On April 19, 2018, FERC issued Order No. 845 which revised its pro forma Large Generator interconnection Procedures (LGIP) and pro forma Large Generator Interconnection Agreement (LGIA) to improve certainty for interconnection customers (ICs), promote more informed interconnection decisions, and enhance the interconnection process. In Order No. 845, FERC adopted ten different reforms in three general categories. First, in order to improve certainty for ICs, Order No. 845: (1) removed the limitation that ICs may only exercise the option to build a transmission provider’s (TP) interconnection facilities (sole use facilities from ownership demarcation to the point of interconnection) and stand-alone network upgrades (network upgrades that an IC may construct without affecting day-to-day operations of the transmission system) in instances when the TP cannot meet the dates proposed by the IC (with this new rule, the IC has unilateral decision-making on the option to build TP’s interconnection facilities and stand-alone network upgrades); and (2) required that TPs establish interconnection dispute resolution procedures that allow a disputing party to unilaterally seek non-binding dispute resolution. Second, to promote more informed interconnection decisions, Order No. 845: (1) required TPs to outline and make public a method for determining contingent facilities; (2) required TPs to list the specific study processes and assumptions for forming the network models used for interconnection studies; (3) revised the definition of “Generating Facility” to explicitly include electric storage resources; and (4) established reporting requirements for aggregate interconnection study performance. Third, Order No. 845 aimed to enhance the interconnection process by: (1) allowing an IC to request a level of interconnection service that is lower than its generating facility capacity; (2) requiring TPs to allow for provisional interconnection agreements that provide for limited operation of a generating facility prior to completion of the full interconnection process; (3) requiring TPs to create a process for ICs to use surplus interconnection service at existing points of interconnection; and (4) requiring TPs to set forth a procedure to allow TPs to assess and, if necessary, study an IC’s technology changes without affecting the IC’s queued position.
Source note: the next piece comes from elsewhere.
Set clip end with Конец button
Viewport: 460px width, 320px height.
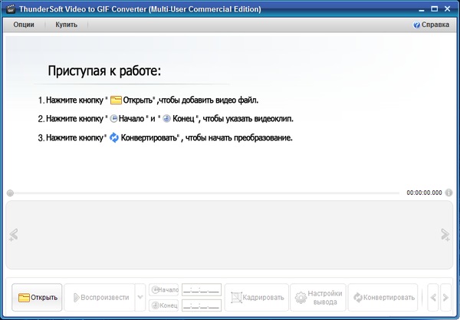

FERC received twelve requests for rehearing or clarification of Order No. 845. FERC granted rehearing regarding the option to build reform to: (1) require that TPs explain why they do not consider a specific network upgrade to be a stand-alone network upgrade; and (2) allow TPs to recover oversight costs related to the interconnection customer’s option to build. FERC also granted rehearing regarding the surplus interconnection service reform to explain that FERC does not intend to limit the ability of RTOs/ISOs to argue that an RTO/ISO variation from FERC’s surplus interconnection service requirements is appropriate. FERC also found that, regarding the reform for requesting interconnection service below a generating facility capacity, an IC may propose control technologies at any time in the interconnection process that it is permitted to request interconnection service below generating facility capacity. Additionally, FERC granted clarification regarding the option to build by finding that: (1) the Order No. 845 option to build provisions apply to all public utility TPs, including those that reimburse the interconnection customer for network upgrades; and (2) the option to build does not apply to stand-alone network upgrades on affected systems (another system that is affected by the interconnection). FERC also granted clarification with regard to transparency regarding study models and assumptions to find that: (1) TPs may use FERC’s critical energy/electric infrastructure information (CEII) regulations as a model for evaluating entities that request network model information and assumptions; and (2) the phrase “current system conditions” does not require TPs to maintain network models that reflect current real-time operating conditions of the TP’s system. Regarding the interconnection study deadlines reform, FERC granted clarification that the date for measuring study performance metrics and the reporting requirements do not require TPs to post 2017 interconnection study metrics – the reporting requirements will begin in 2020. Regarding requesting interconnection service below generating facility capacity, FERC granted clarification that a TP must provide a detailed explanation of its determination to perform additional studies at the full generating facility capacity for an IC that has requested service below its full generating facility capacity.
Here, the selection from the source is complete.